AUFGABEN:
**1)** Beantworten Sie zum Interview über das Erben diese Fragen:
(a) Wie viel Prozent der Österreicher haben ein Testament gemacht?
(b) Welches Amt hat Claus Spruzina inne?
(c) Womit lassen sich weichende Kinder beispielsweise abfinden?
**2)** Übersetzen Sie den Satz „Man kann nur jedem raten, Miteigentum zu vermeiden.“ aus dem Interview über das Erben ins Englische.
**3)** Setzen Sie das Interview über das Erben im Anschluss an seinen letzten Satz fort.

===== AUSGANGSTEXT =====

Was Private und Unternehmer beim Erben beachten sollten
Beim Verfassen von Testamenten können immer wieder Fehler passieren. Dr. Claus Spruzina, Präsident der Notariatskammer Salzburg, kennt diese und weiß, wie man sie verhindern kann.
Nur rund 20 Prozent der Österreicher haben ein Testament gemacht. Woran liegt das?
Claus Spruzina: Ein Testament zu verfassen heißt, sich mit der eigenen Sterblichkeit auseinanderzusetzen. Das machen die wenigsten gerne.
Wer sollte Ihrer Meinung nach auf alle Fälle ein Testament verfassen?
Jeder, der Unternehmer ist oder über Vermögenswerte verfügt – vor allem dann, wenn die gesetzliche Erbfolge nicht den Wünschen entspricht.
Für ein Testament, das auch tatsächlich den Wünschen des Testamentsverfassers entspricht, ist viel Erfahrung und Hintergrundwissen notwendig
Präsident der Notariatskammer Salzburg
Das heißt, man sollte sich rechtzeitig über die gesetzliche Erbfolge informieren und sich über seine Wünsche klar werden?
Genau. Ein Betrieb oder Unternehmensanteile sollten jedenfalls nicht in die gesetzliche Erbfolge gehen. Schon gar nicht, wenn es sich um eine Patchwork-Familie handelt.
Weshalb?
Man kann nur jedem raten, Miteigentum zu vermeiden. Gerade bei Unternehmen ist es die schlechteste Variante, außer das Unternehmen wird ausschließlich durch familienfremde Personen geführt.
Aber selbst wenn das Unternehmen nur an einen Erben übergeben wird – an den Pflichtteilsberechtigten führt trotzdem kein Weg vorbei, sie müssen abgefunden werden ...
Natürlich. Umso wichtiger ist es, dass Unternehmer nicht ihr gesamtes Vermögen im Unternehmen binden, sondern auch privat Vermögenswerte aufbauen. Denn dann kann man mit weichenden Kindern einen Pflichtteilsverzicht vereinbaren und sie anderweitig abfinden. Beispielsweise mit Immobilien oder Barmitteln.
Das geht aber nur, wenn Privatvermögen vorhanden ist. Was passiert, wenn das nicht der Fall ist?

===== DATENAUSZÜGE =====

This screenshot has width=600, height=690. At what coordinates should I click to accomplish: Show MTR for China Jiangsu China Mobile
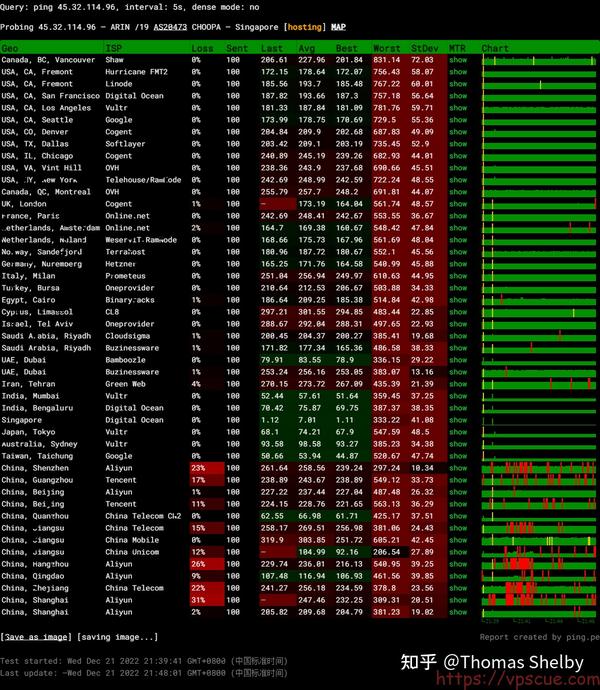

=====
===== DATENAUSZÜGE =====

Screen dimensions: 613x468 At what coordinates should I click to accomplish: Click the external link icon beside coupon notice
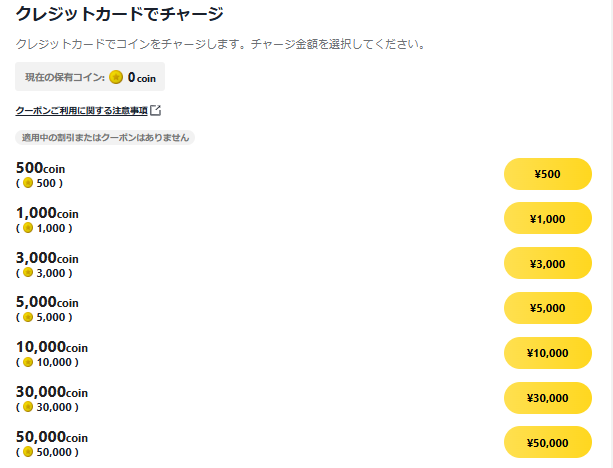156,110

=====

LÖSUNGEN:
**1)**
(a) Rund 20 Prozent.
(b) Er ist Präsident der Notariatskammer Salzburg.
(c) Mit Immobilien oder Barmitteln.

**2)** One can only advise everyone to avoid co-ownership.

**3)**
In diesen Fällen kann der Testamentsverfasser in seinem Testament auch eine Pflichtteilsstundung anordnen. Der Erbe des Unternehmens muss in diesem Fall die anderen Pflichtteilsberechtigten nicht sofort auszahlen, sondern hat dafür fünf, in Härtefällen sogar bis zu zehn Jahre dafür Zeit. Der Hemmschuh bei dieser Variante sind allerdings die gesetzlichen Stundungszinsen von vier Prozent, mit denen der Pflichtteilsbetrag verzinst werden muss.
Manchmal lässt es sich also nicht vermeiden, dass der Betrieb an mehrere Kinder geht – was raten Sie in diesen Fällen?
Je mehr Erben daran beteiligt werden, desto schwieriger wird eine erfolgreiche Unternehmensführung. Deshalb sind in diesen Fällen eindeutige Regeln erforderlich.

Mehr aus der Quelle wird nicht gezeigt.